Laura was exercising the fullest extent of her empathy, but wouldn’t indulge Chelsi’s dramatic flair. “You know, sure, the whole life you have been building for yourself in Zambia, is being ruined, but it could be worse.” Chelsi lightly glared at her friend, her now idle hands reaching for the bottle of Royal Kingston on her kitchen bench. “At least you are home, so you can protect what things you can.”
“And good thing you’re here with me,” she interjected, “so first thing tomorrow you can help me put up the plastic lining of my roof.” Taking a strong pull from the bottle, she ended sourly, “Not how I wanted to spend the morning before camp…”

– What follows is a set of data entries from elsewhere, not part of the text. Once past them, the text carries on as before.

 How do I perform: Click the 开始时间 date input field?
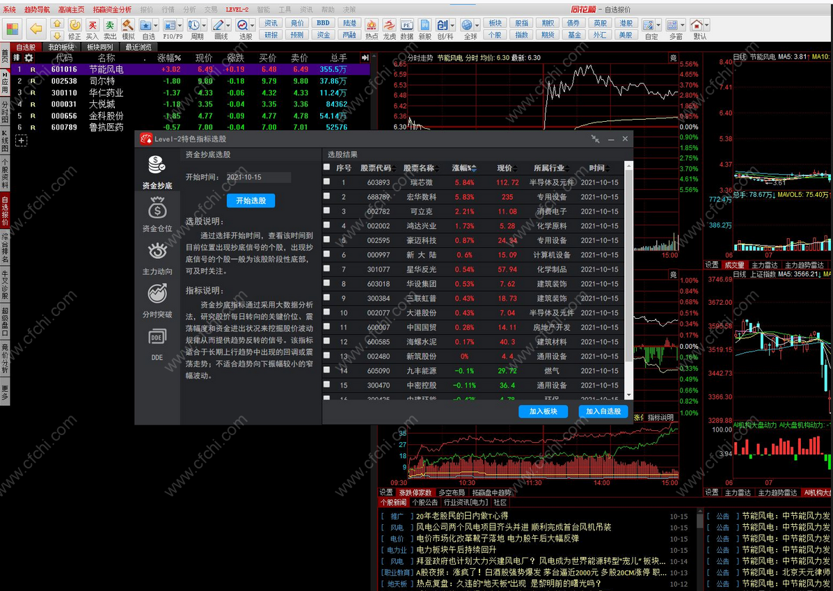pyautogui.click(x=257, y=178)
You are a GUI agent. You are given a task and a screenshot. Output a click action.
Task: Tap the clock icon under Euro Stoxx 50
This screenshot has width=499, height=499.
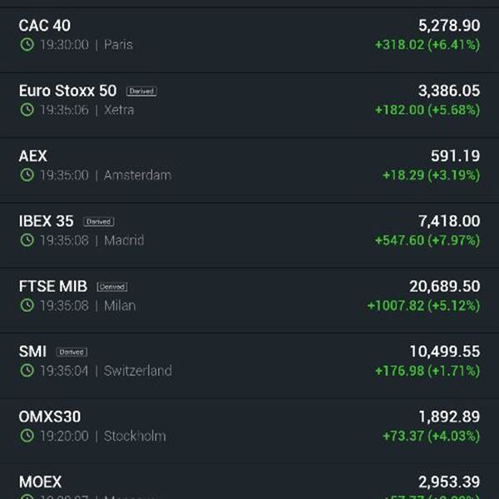click(x=27, y=110)
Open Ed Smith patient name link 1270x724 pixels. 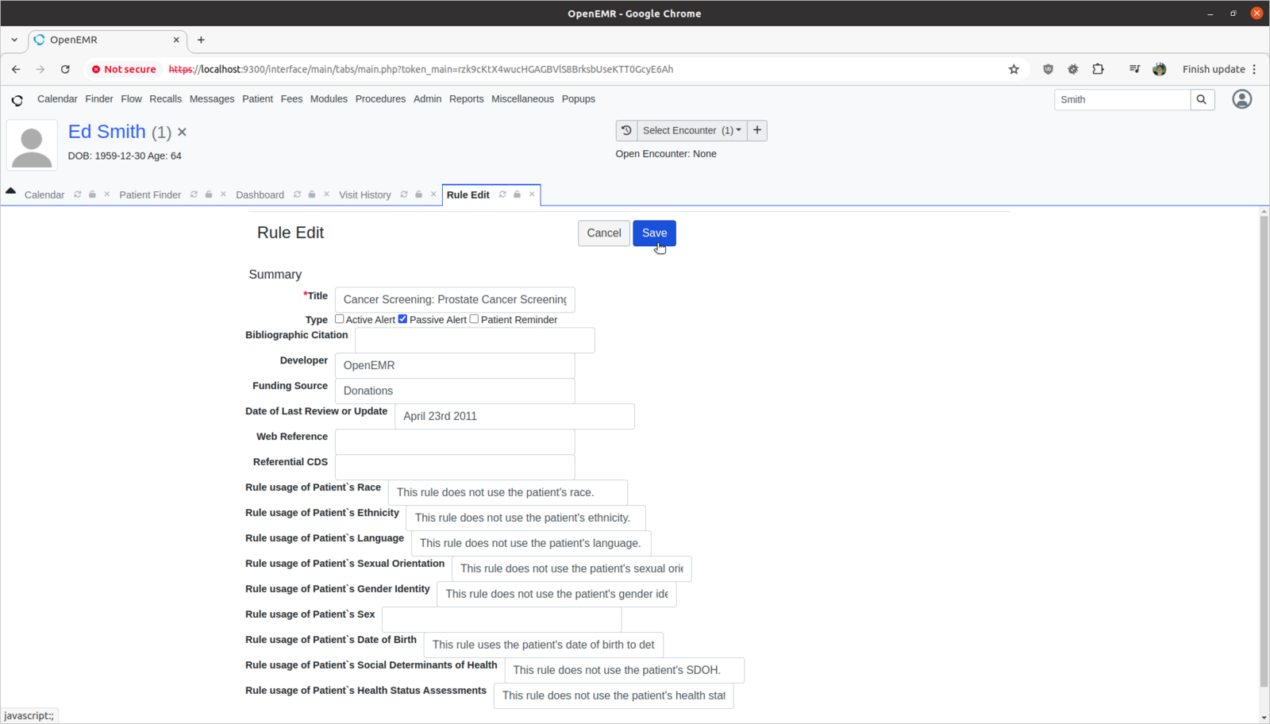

“You can sleep in the tent with me if you’d like,” Laura kindly offered. And with that Chelsi started to pack up her bad mood.
“Thank you. The rain outside does sound to be letting up too.” Though inside it still seemed to be pouring around them. “The old roof still would have been much worse.” She almost chuckled, imaging how absolutely horrid it would have been to be under the old roof. “That one would have likely collapsed on us.” She made her again idle hand busy again help Laura with her tent poles. “Then Camp really would have been cancelled.”
“Or you could be in Neal situation, with no roof at all.
“Really?! How’d he manage that?”
“After months of trying to get his village to come and replace it, he felt it last resort was to just remove it himself and move out till they fix it.”
Chelsi laughed, “I might have been the one to give him that advice.”
“I think a lot of people did.”
“Ironically too, because exactly one year ago is the day I move out of my house to have it refitted.”
“See! And look how far you’ve come!”
The two friend smiled amidst the rain, and crawled into the tent.